Especially not a free press.

In fact, especially in The Donald's petulant perceptions, a free press has no business being free. They are there to simply reiterate his lies and bullshit.

Dissension will not be tolerated.

Which makes parallels with the Nixon era both chilling and fascinating.

And brings us nicely to The Post.

Essentially the story of a woman in a man's world, The Post is both a tale of press freedom and government bullying and the prequel to Watergate.

Directed by Steven Spielberg and starring Meryl Streep and Tom Hanks, it's a film Spielberg felt so passionate about he worked on it while also finishing off Ready Player One, feeling it was a story that needed telling now.

And he's right.

With "fake news" becoming a by-word (OK, two) for stories Herr Drumpf doesn't like, the press has never been so under attack - especially The New York Times and The Washington Post.

The story itself looks at the Pentagon Papers scandal — papers that disclosed the truth about the Vietnam War — from the perspective of The Washington Post, a story that was breaking just as The Post was trying to raise much-needed capital through floating on the stock exchange.

Now, to those of us too young to know what happened, the skewing of history isn't too big an issue — but for those who were, namely the NYT journalists who actually broke the story — it's a bit of an issue.

But in a way, for this story, that doesn't matter too much.

Matters when you were the guy who actually broke the story, I'll admit, but this is a film not a historical archive.

And to be honest it makes a nice change for Hollywood to be pissing about with America's history rather than ours.

But I digress.

As for the film itself, it's totally fine — an important one to watch for the message if not the cinematic experience.

It's well written (history issues aside), Steep and Hanks do their stuff well without really breaking sweat and the assembled supporting cast all do what is needed.

It would have been nice if the other female members of the cast had more to do than answer the phone and hand round sandwiches, but hey ho. It was a different time...

The pacing is a bit off at times, and while there are sections that are nail-biting and gripping, there are other bits which lag and feel out of step with the main thrust of the movie.

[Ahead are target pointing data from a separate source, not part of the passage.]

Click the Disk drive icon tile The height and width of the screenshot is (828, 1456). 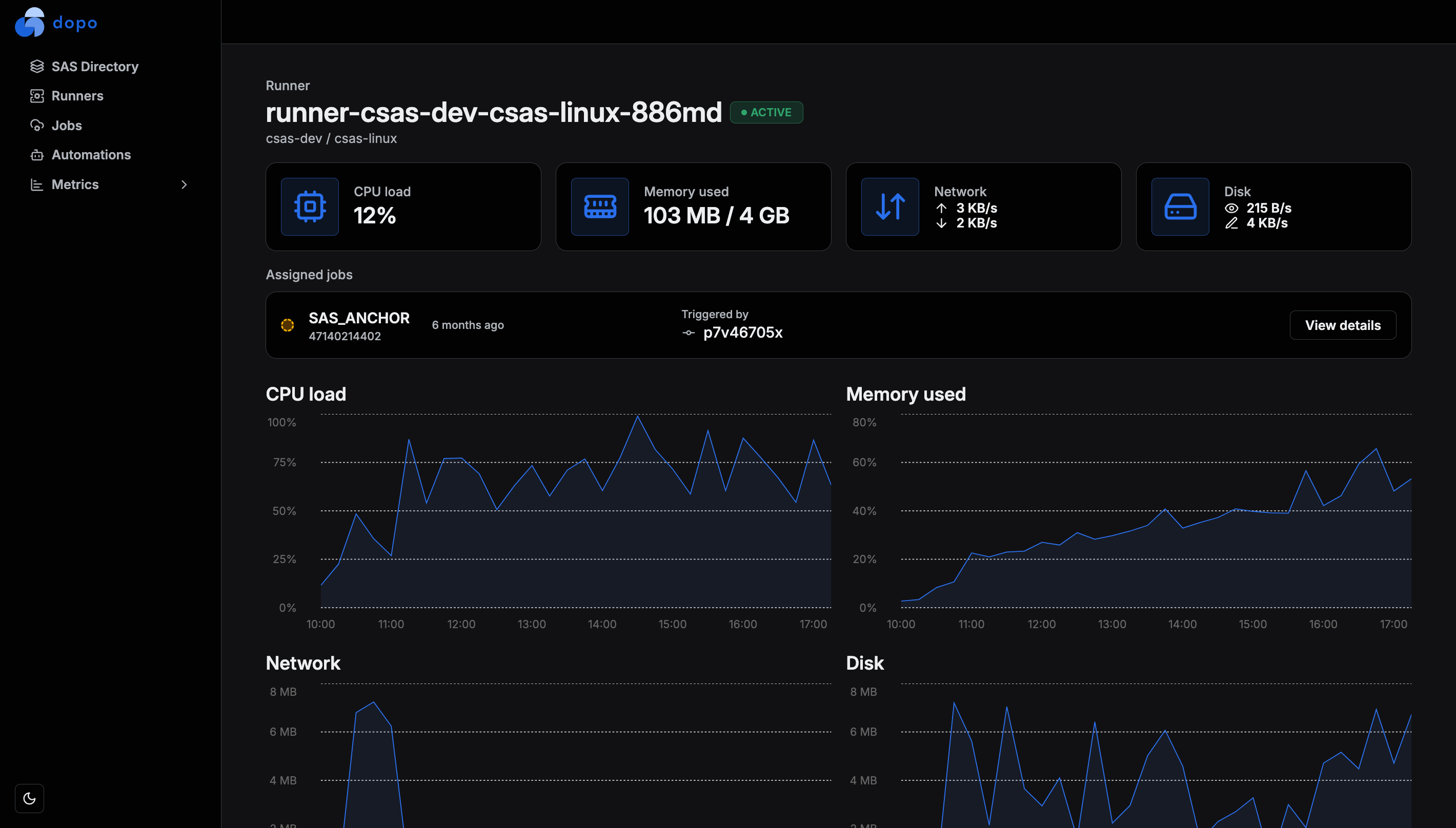pyautogui.click(x=1180, y=206)
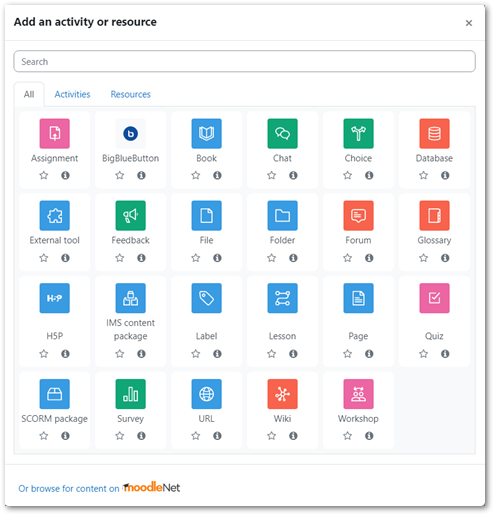Viewport: 494px width, 515px height.
Task: Add a Quiz activity
Action: [434, 298]
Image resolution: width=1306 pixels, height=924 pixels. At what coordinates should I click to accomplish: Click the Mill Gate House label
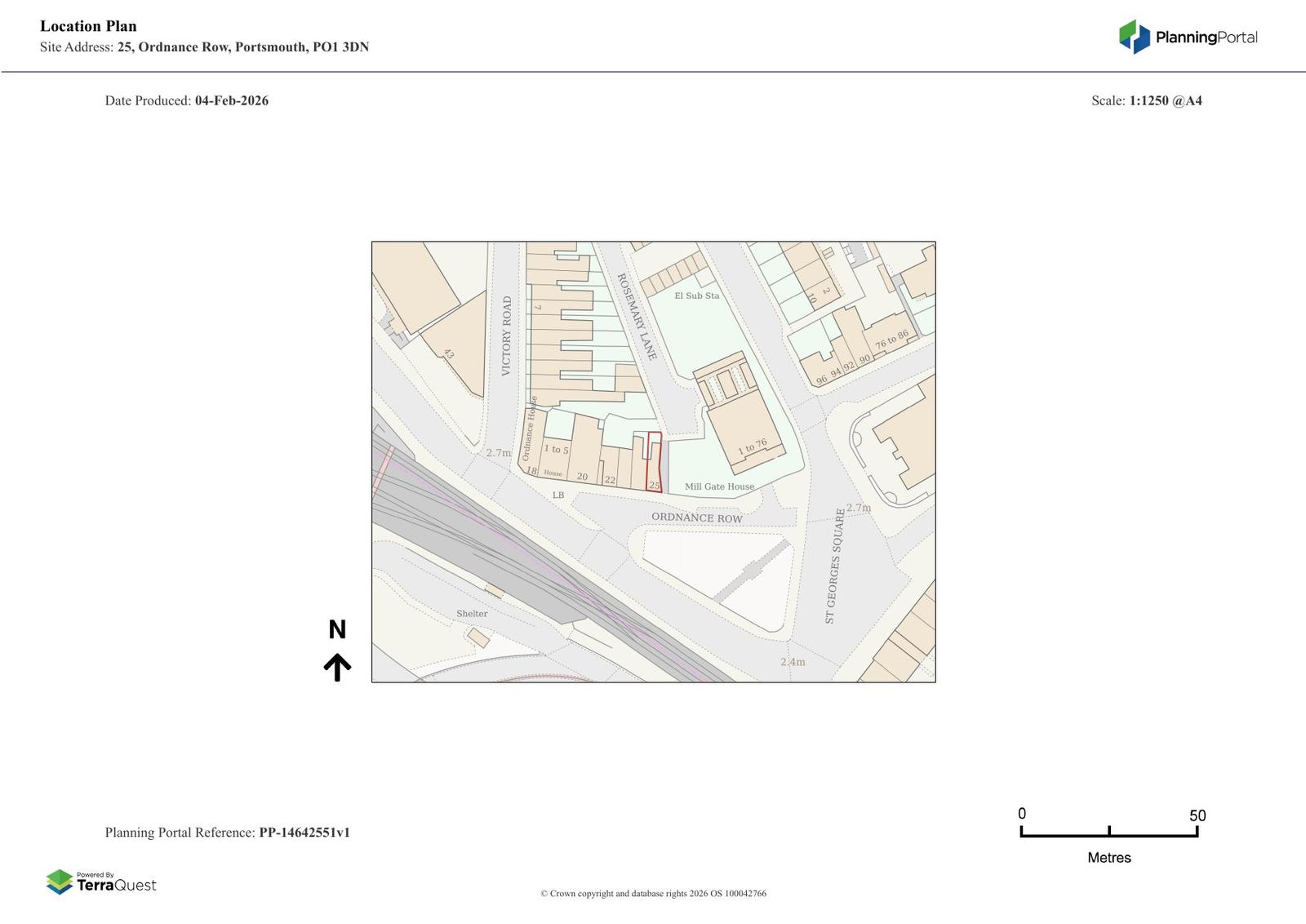(719, 486)
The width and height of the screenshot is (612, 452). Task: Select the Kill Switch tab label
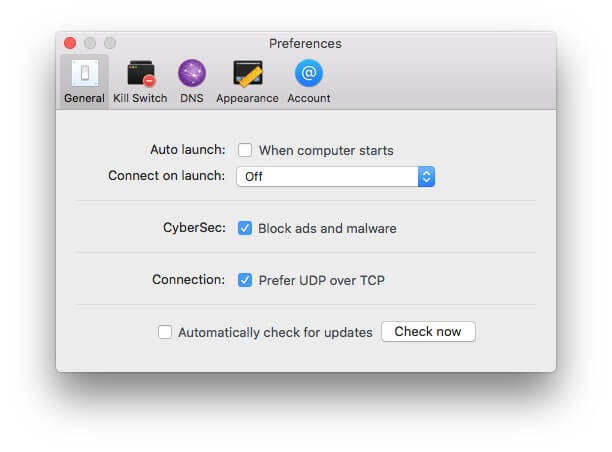(x=140, y=98)
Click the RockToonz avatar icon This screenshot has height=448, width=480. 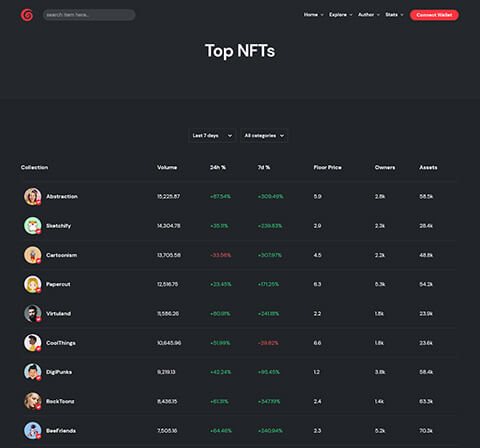[x=33, y=401]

And the opening war scenes do feel like they're from a totally different movie.

On a personal level, the shots of papers going through the press are beautiful. You could easily lose them, but as someone who always got a thrill watching the presses roll and taking those first copies off...

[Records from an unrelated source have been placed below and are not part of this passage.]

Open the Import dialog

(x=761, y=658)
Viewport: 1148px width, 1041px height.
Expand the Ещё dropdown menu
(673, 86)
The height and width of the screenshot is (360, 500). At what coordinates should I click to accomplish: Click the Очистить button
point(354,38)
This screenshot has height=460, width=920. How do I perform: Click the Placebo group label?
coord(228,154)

...ahh, those were good days.

But I appreciate that's an entirely personal reaction.



Overall, The Post is a perfectly good film — probably the very definition of 6/10 — with some fine performances.

It needed more of an edit, but gets kudos for not spending time explaining what's going on and just expecting the audience to be intelligent enough to follow events.

It also needs watching by anyone, just so we can all see that Trump is basically my generation's Nixon.